> **DOCUMENT EXCERPT**
━━━━━━
This week is expected to be an extremely eventful one with three major central banks meetings, a slew of economic data and large number of companies reporting. The Federal Reserve, European Central Bank and Bank of England are set to raise interest rates to their highest level since the global financial crisis, but the magnitude and the tone of their forward guidance is likely to differ.
The highlight of the week would be the FOMC meeting. Despite last year’s aggressive policy tightening, Fed officials are not done hiking yet and have signalled that two smaller rate increases are likely – one in February and a final one in March, as recessionary forces rise, and inflation slows.
Investors should brace for a critical week ahead as the Fed is anticipated to raise its federal funds rate by 25 basis point, which would be the second in a raw reduction of the hike size, bringing the range to 4.5% to 4.75%.
Market analysts predict a 98% chance of 25 basis point hike according to the CME’s FedWatch tool, making this an opportunity for shrewd investors to reassess their portfolios and make informed decisions. Fed’s Chair Powell press conference will be closely watched too as it may provide clues how much higher rates might go.
Q4 earnings season kicks off in earnest and will provide further insights into the economic conditions. More than 100 of the S&P 500 companies will report throughout the week providing information on how earnings and margins are faring in the current environment.
Big tech companies such as Apple, Alphabet, and Amazon will release earnings on Thursday, which could influence the markets as a whole and their forward guidance would be as closely watched as the Fed press conference on Wednesday. Investors are wary that tech companies struggle to grow while cutting costs ahead of a recession.
Meanwhile, the effects of China reversing COVID-19 restrictions and more moderate energy prices continue to buoy optimism, even amidst warnings from central bankers that higher inflation is still a concern. With this in mind, it is little wonder that this week promises to be one of the most action-packed in a while.
After a slew of layoffs by large-cap tech and financial firms in January, investors are keenly awaiting the Labor Department’s January nonfarm payrolls data release on Friday. Economists are expecting a slight decline in employment and average hourly earnings, and a modest rise in unemployment.
Overall, the US stock market’s impressive performance in 2023 is poised to lose steam as the Federal Reserve prepares to implement its eighth consecutive rate hike during its policy meeting this week and earnings could prove to be worse than feared.
━━━━━━
> **DATA SEGMENT**

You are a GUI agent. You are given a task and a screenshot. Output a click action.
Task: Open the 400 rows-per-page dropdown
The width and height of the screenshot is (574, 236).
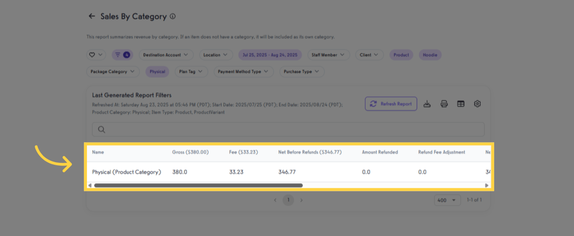pos(447,200)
━━━━━━
> **WHAT YOU NEED TO DO**
In the weekly market preview above, on what day are Apple, Alphabet, and Amazon set to release earnings?

> **RESPONSE**
Thursday